▶ [Trecho do texto]:
------

A polêmica paulina contra a Lei é ampla, e nem sempre bem compreendida. Parece-me que o ponto principal dessa polêmica é que a Lei, embora inspirada por Deus, não serve como base para a salvação. A Lei não pode ocupar o lugar da graça, pois se assim o fizesse, a salvação teria como base o esforço humano e não a dádiva divina. Podemos pensar na Lei como um mapa para conhecermos a vontade de Deus, mas não como o caminho no qual realizamos nossa jornada. Jesus é o caminho, a Lei é apenas um mapa para nos ajudar a encontrar Jesus Cristo, o único Senhor e Salvador da humanidade e de toda a criação divina.

------

▶ [Tarefa escrita]: Extraia do trecho sobre a Lei, sem nenhuma alteração, a passagem que vai de "A polêmica paulina" até "a criação divina.".

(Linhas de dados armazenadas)
------

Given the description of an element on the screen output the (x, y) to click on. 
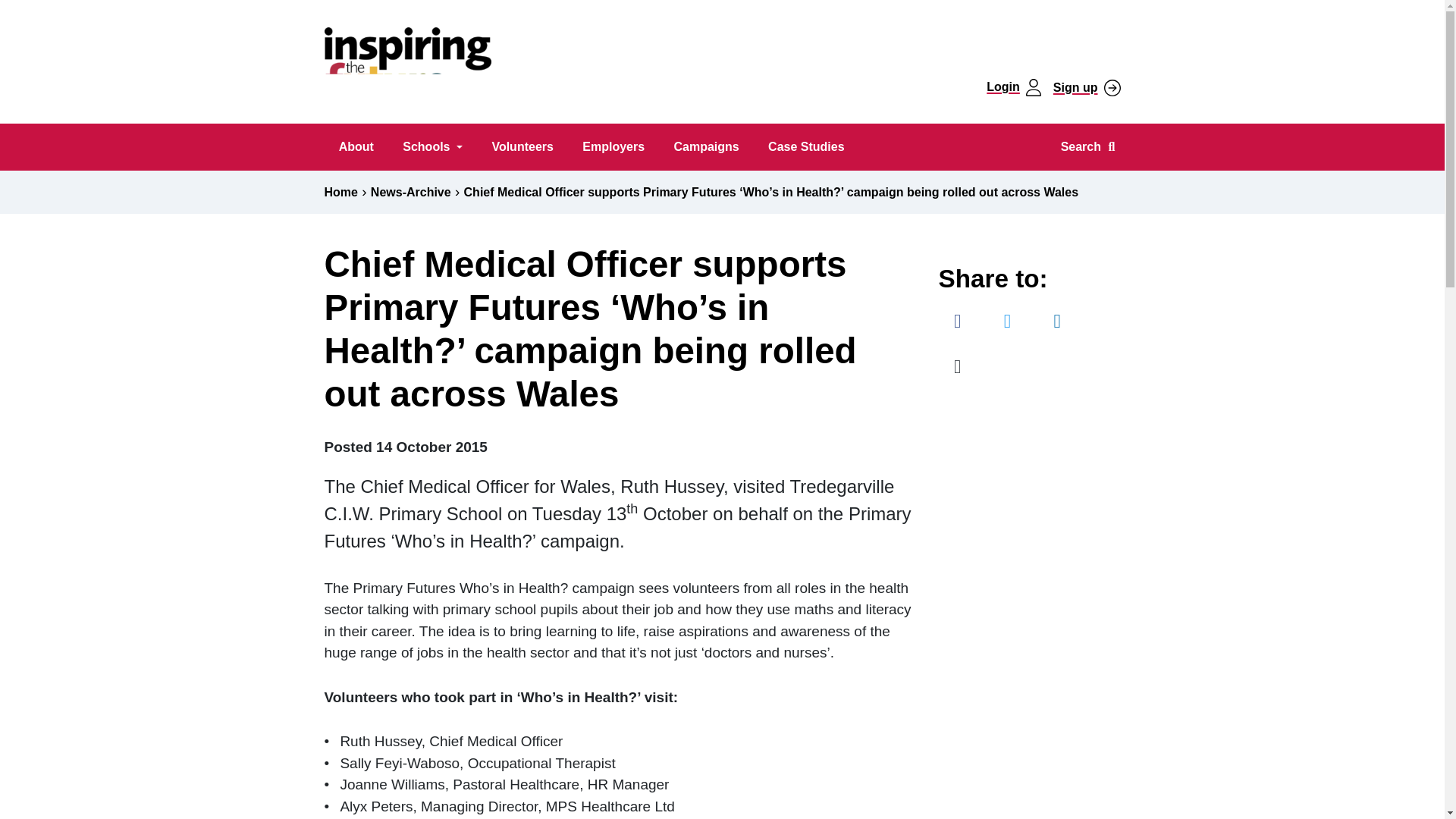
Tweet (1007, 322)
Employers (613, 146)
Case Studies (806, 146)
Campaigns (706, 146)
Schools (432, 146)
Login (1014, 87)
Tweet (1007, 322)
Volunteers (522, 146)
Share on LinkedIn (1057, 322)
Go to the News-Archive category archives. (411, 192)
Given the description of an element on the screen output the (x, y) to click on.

------

▶ [Solução]:
A polêmica paulina contra a Lei é ampla, e nem sempre bem compreendida. Parece-me que o ponto principal dessa polêmica é que a Lei, embora inspirada por Deus, não serve como base para a salvação. A Lei não pode ocupar o lugar da graça, pois se assim o fizesse, a salvação teria como base o esforço humano e não a dádiva divina. Podemos pensar na Lei como um mapa para conhecermos a vontade de Deus, mas não como o caminho no qual realizamos nossa jornada. Jesus é o caminho, a Lei é apenas um mapa para nos ajudar a encontrar Jesus Cristo, o único Senhor e Salvador da humanidade e de toda a criação divina.